From Slow to Scalable: Strategies for Large-scale Mixed Integer Linear Programming Optimisation

Slides

Mixed Integer Linear Programming (MILP) has been widely used as a decision support tool in many applications such as transportation, logistics, healthcare, and telecommunications. However, with the increasing complexity of the problem application, solving large-scale MILP models to obtain optimal or near-optimal solutions becomes very challenging, thus remaining an active field of research. This seminar further explores this issue and highlights some strategies used in current research to tackle this problem including the exploitation of exact decomposition and heuristic approaches. Additionally, we look over the emerging role of Artificial Intelligence (AI) and Machine Learning (ML) in the field of combinatorial optimisation, in particular how AI/ML integrated optimisation is being used to improve the efficiency of solving MILP models. Finally, we briefly mention the possible future research directions, with an open-ended discussion with participants at the end.

4th

April

15:00-16:00

Matteo Ninniri

Node count problems in Graph Diffusion Models

Slides

In the last couple of years, we have witnessed a relevant increase in interest in generative models, mainly sparked by the emergence of Denoising Diffusion Probabilistic Models. While image generation remains the most popular task for these models, graph generation has also gained significant traction because of its applications in drug discovery.
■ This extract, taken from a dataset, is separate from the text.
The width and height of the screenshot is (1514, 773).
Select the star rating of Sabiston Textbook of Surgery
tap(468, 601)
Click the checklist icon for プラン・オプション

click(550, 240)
One major challenge exclusive to graph diffusion models is that, unlike images, the size of the sample (that is, the number of nodes) often plays a significant role in its properties. However, this problem is overlooked by most of the literature, which results in suboptimal results. In this presentation, we discuss some tasks where this overlook needs to be addressed, as well as some possible solutions.

11th

April

15:00-16:00

Francesco Gargiulo

Shrink Files, Win Cash: The Hutter Prize Explained

Slides

This presentation introduces the Hutter Prize, a unique competition launched in 2006 by Marcus Hutter that challenges participants to compress a 1GB Wikipedia corpus better than previous attempts. Rather than simply being a technical exercise in file size reduction, the prize examines Hutter's theory that the ability to compress data effectively is closely linked to acting intelligently. We explore the competition's criteria and significance as a benchmark at the intersection of information theory and artificial intelligence. As Hutter himself suggests, compression can serve as a meaningful metric for evaluating understanding, since effective compression requires identifying patterns and making accurate predictions. By reviewing the competition's history and the evolution of compression techniques, we will highlight how the Hutter Prize provides valuable insights into the connection between data compression and artificial intelligence.

11th

April

16:00-17:00

Khadija Javed

Cross-Project Defect Prediction: Scalable and Interpretable Domain Adaptation Approaches

Slides

Cross-project defect prediction (CPDP) aims to predict software defects in a target project domain by leveraging information from different source project domains, allowing testers to identify defective modules quickly. However, CPDP models often underperform due to different data distributions between source and target domains due to variations in coding practices, architectures, and development environments and class imbalances in both source and target projects. Additionally, standard features often fail to capture sufficient semantic and contextual information from the source project, leading to poor prediction performance in the target project. In this seminar we will explore current domain adaptation techniques that have emerged as a solution to bridge this gap, enabling better generalization and transferability of CPDP models. Additionally, we will see how machine learning models are optimized to enhance the interpretability and prediction performance of CPDP models. In the end we will discuss open challenges and research gaps to provide insights for future work in this area.